- **WHAT YOU ARE ASKED TO DO**:
Whatever pictures the entries hold, omit them, and output exactly the lines from the one containing "400x394 pixels. At" through the final line.
[DATASET EXCERPTS Boundary: Start]
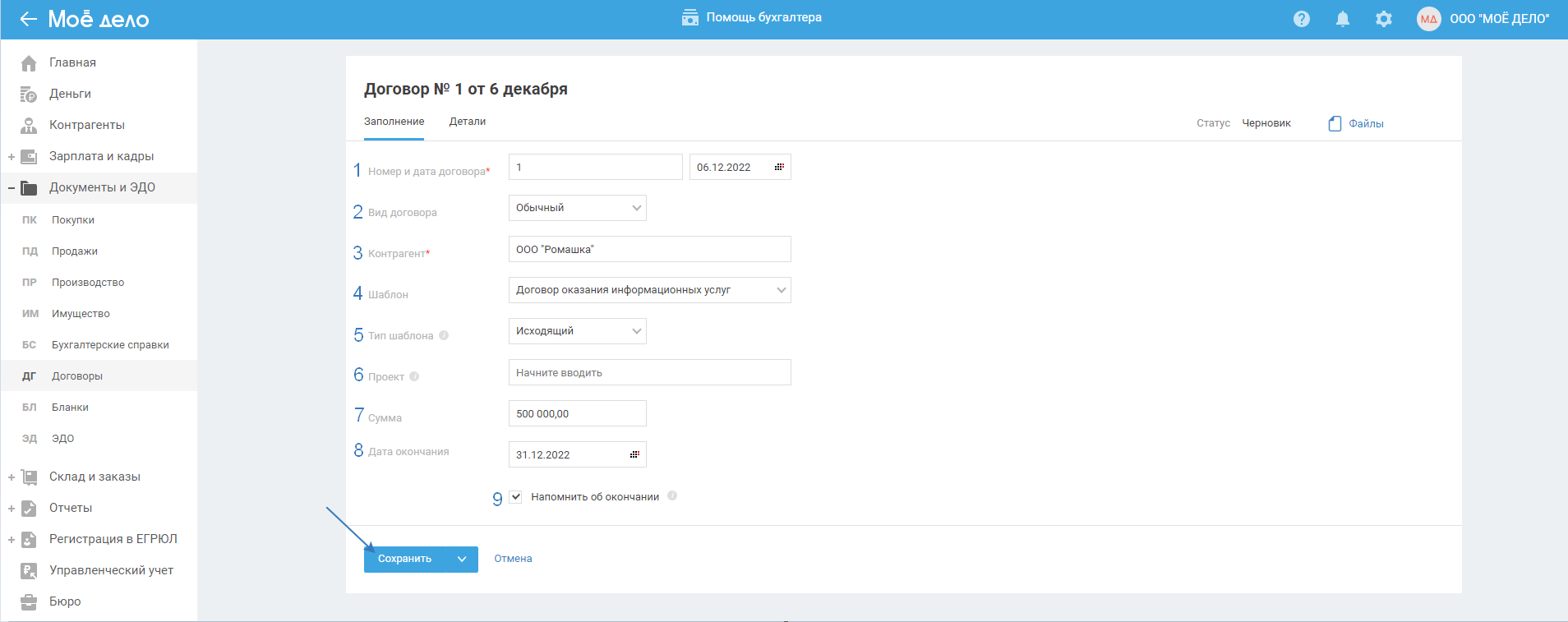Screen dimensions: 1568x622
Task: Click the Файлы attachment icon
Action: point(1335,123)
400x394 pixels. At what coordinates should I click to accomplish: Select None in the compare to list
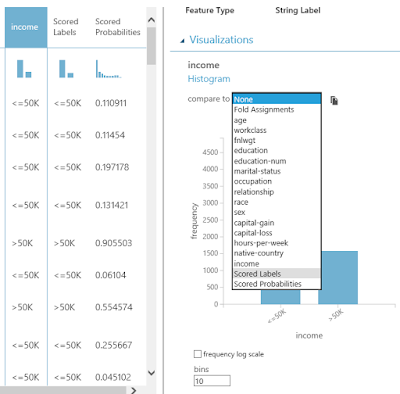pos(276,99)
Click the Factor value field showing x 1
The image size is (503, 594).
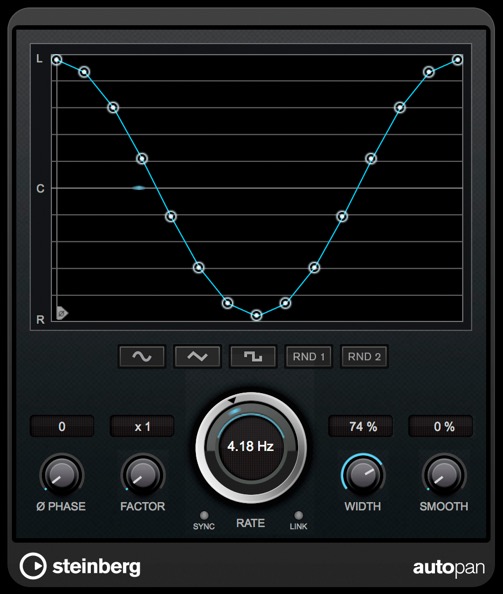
[DATASET EXCERPTS Boundary: End]
- **SOLUTION**:
400x394 pixels. At what coordinates should I click to accomplish: Select None in the compare to list
pos(276,99)
Click the Factor value field showing x 1
The image size is (503, 594).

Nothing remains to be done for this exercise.